■ Action item:
In the entries below, find the line with "You are a GUI" and the line with "Given: Click the Desktop 70% badge"; copy them and every line between them exactly, but not the pictures.

■ Task data:
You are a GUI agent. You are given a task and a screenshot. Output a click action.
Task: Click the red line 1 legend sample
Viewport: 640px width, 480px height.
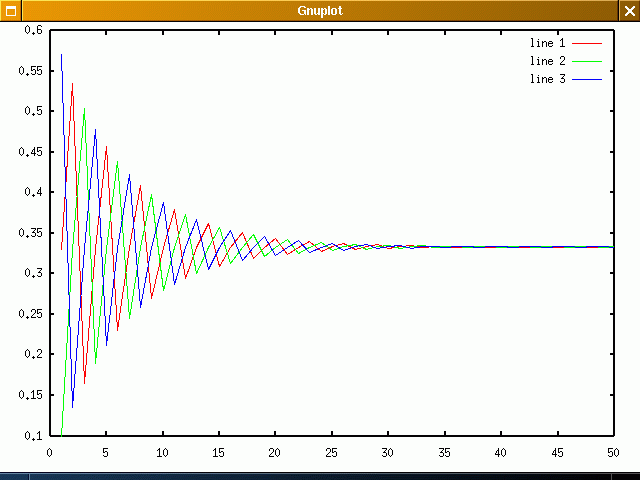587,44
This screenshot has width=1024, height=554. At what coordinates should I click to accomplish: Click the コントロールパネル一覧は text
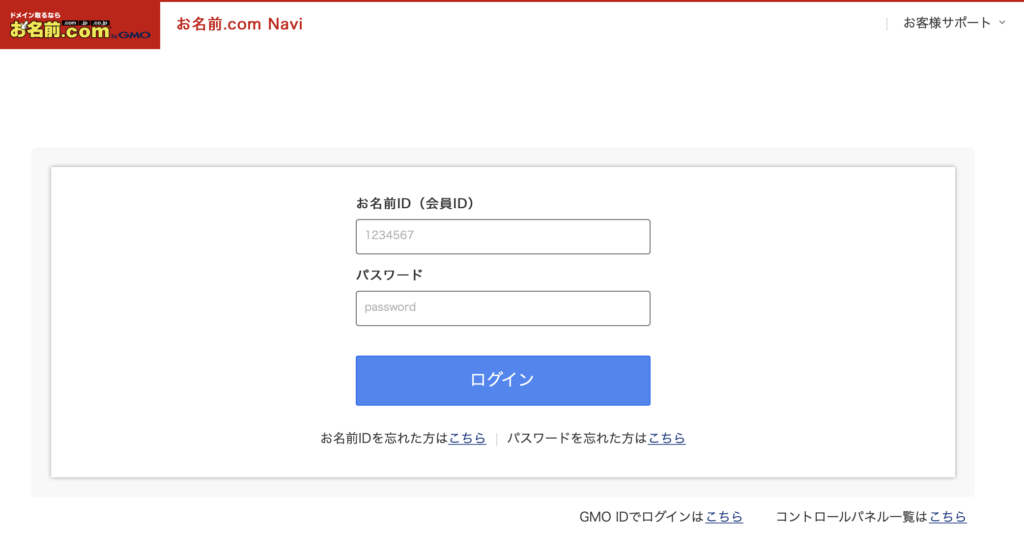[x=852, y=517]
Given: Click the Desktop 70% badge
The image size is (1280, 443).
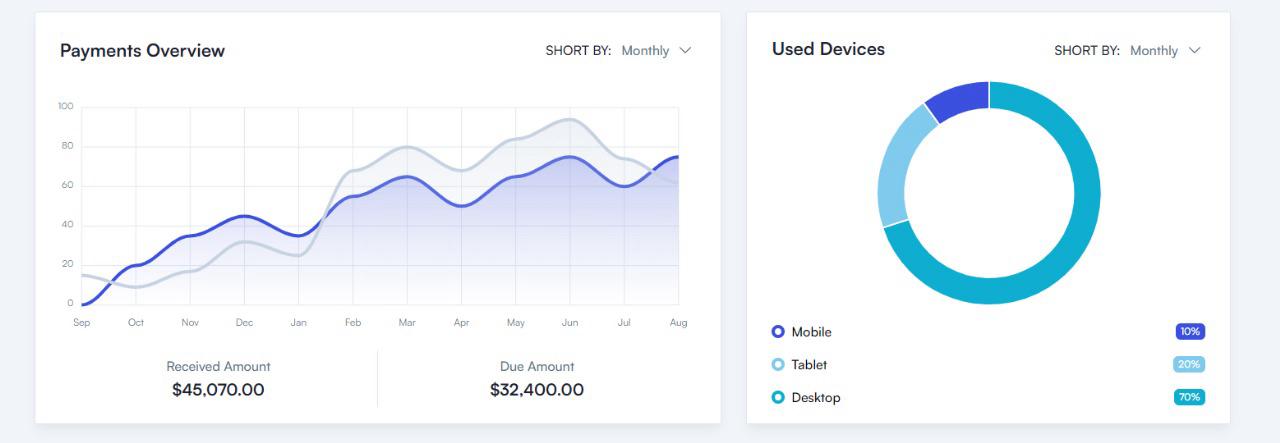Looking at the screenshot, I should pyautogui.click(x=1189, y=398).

...

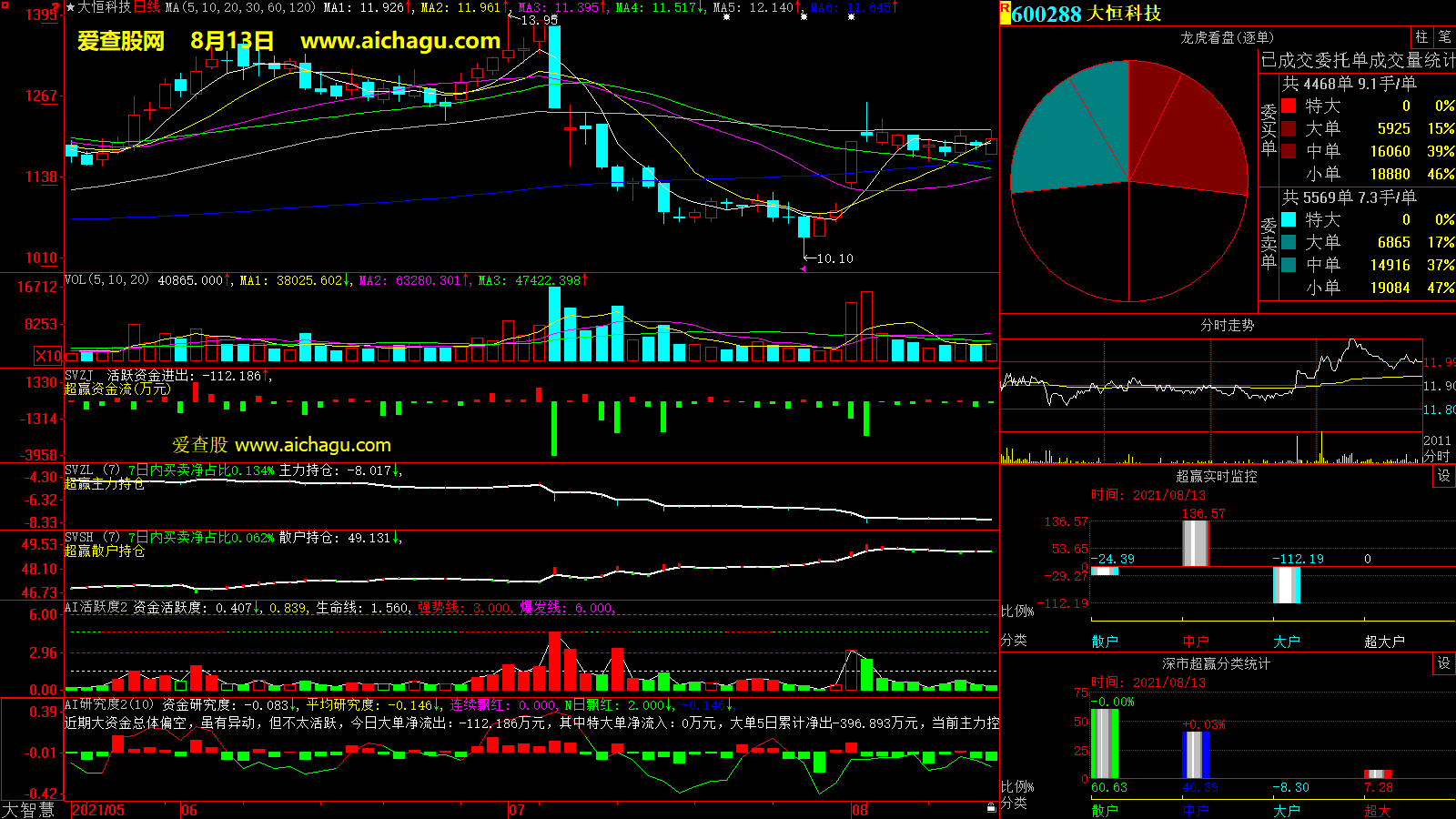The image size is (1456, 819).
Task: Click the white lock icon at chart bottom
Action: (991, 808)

...

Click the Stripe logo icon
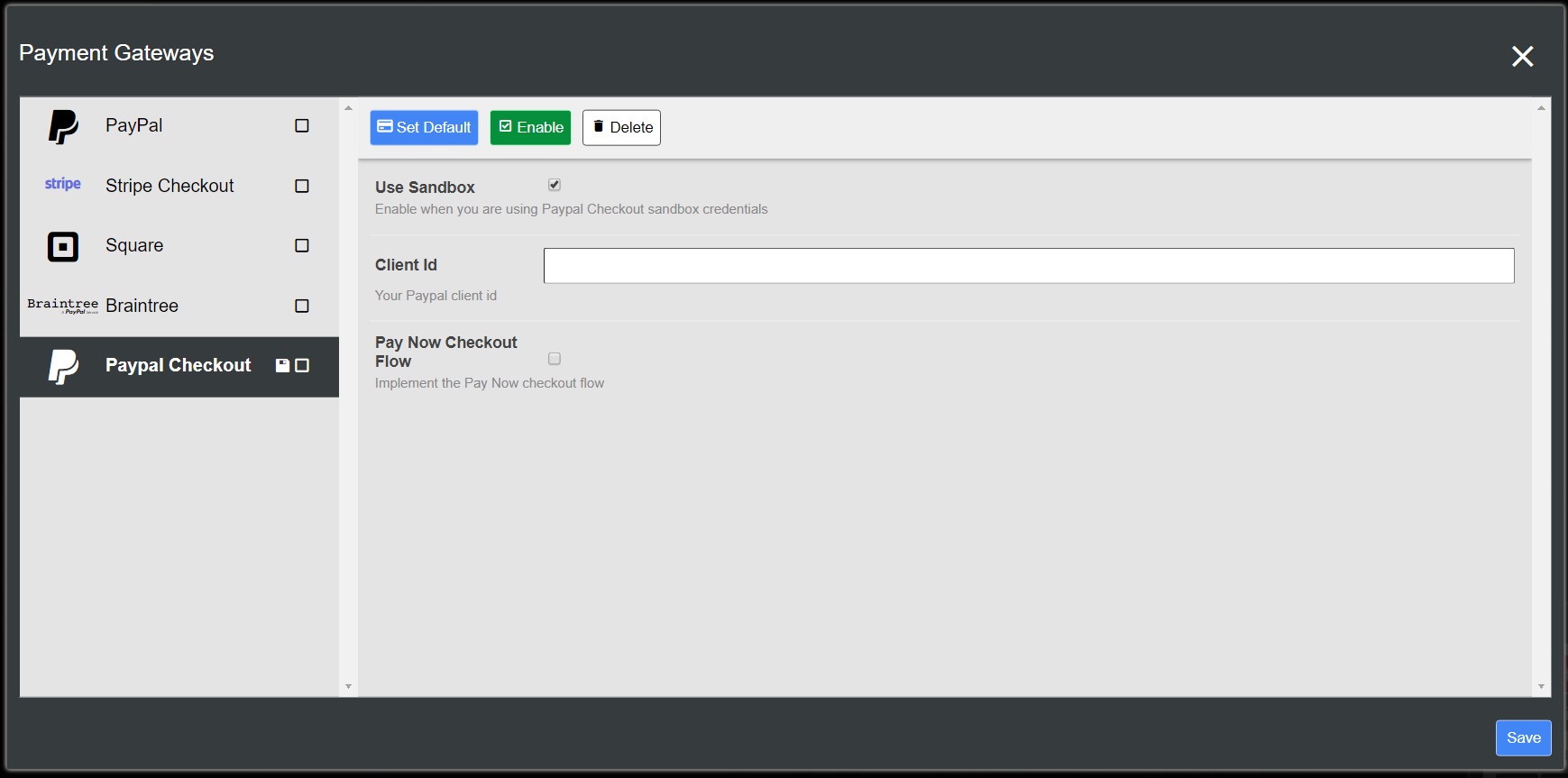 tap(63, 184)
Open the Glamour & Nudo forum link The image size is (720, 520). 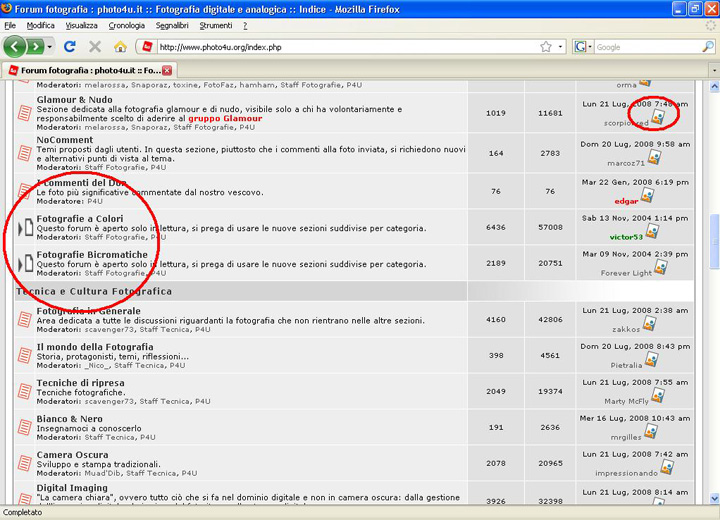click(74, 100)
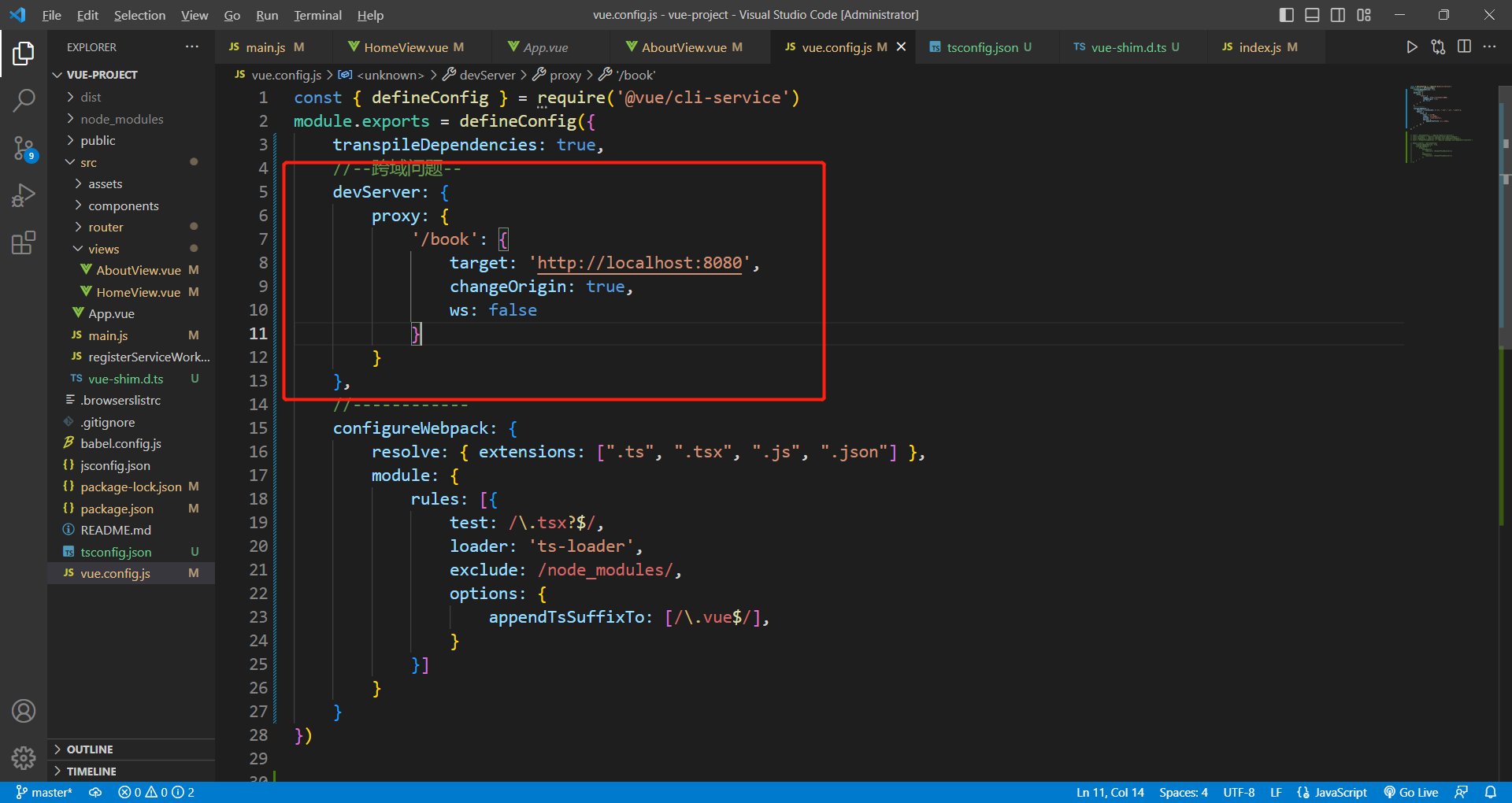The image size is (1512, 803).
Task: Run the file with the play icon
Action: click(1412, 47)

■ Output for this task:
You are a GUI agent. You are given a task and a screenshot. Output a click action.
Task: Click the red line 1 legend sample
Viewport: 640px width, 480px height.
587,44
This screenshot has width=1024, height=554. At what coordinates should I click to accomplish: Click the コントロールパネル一覧は text
[x=852, y=517]
Given: Click the Desktop 70% badge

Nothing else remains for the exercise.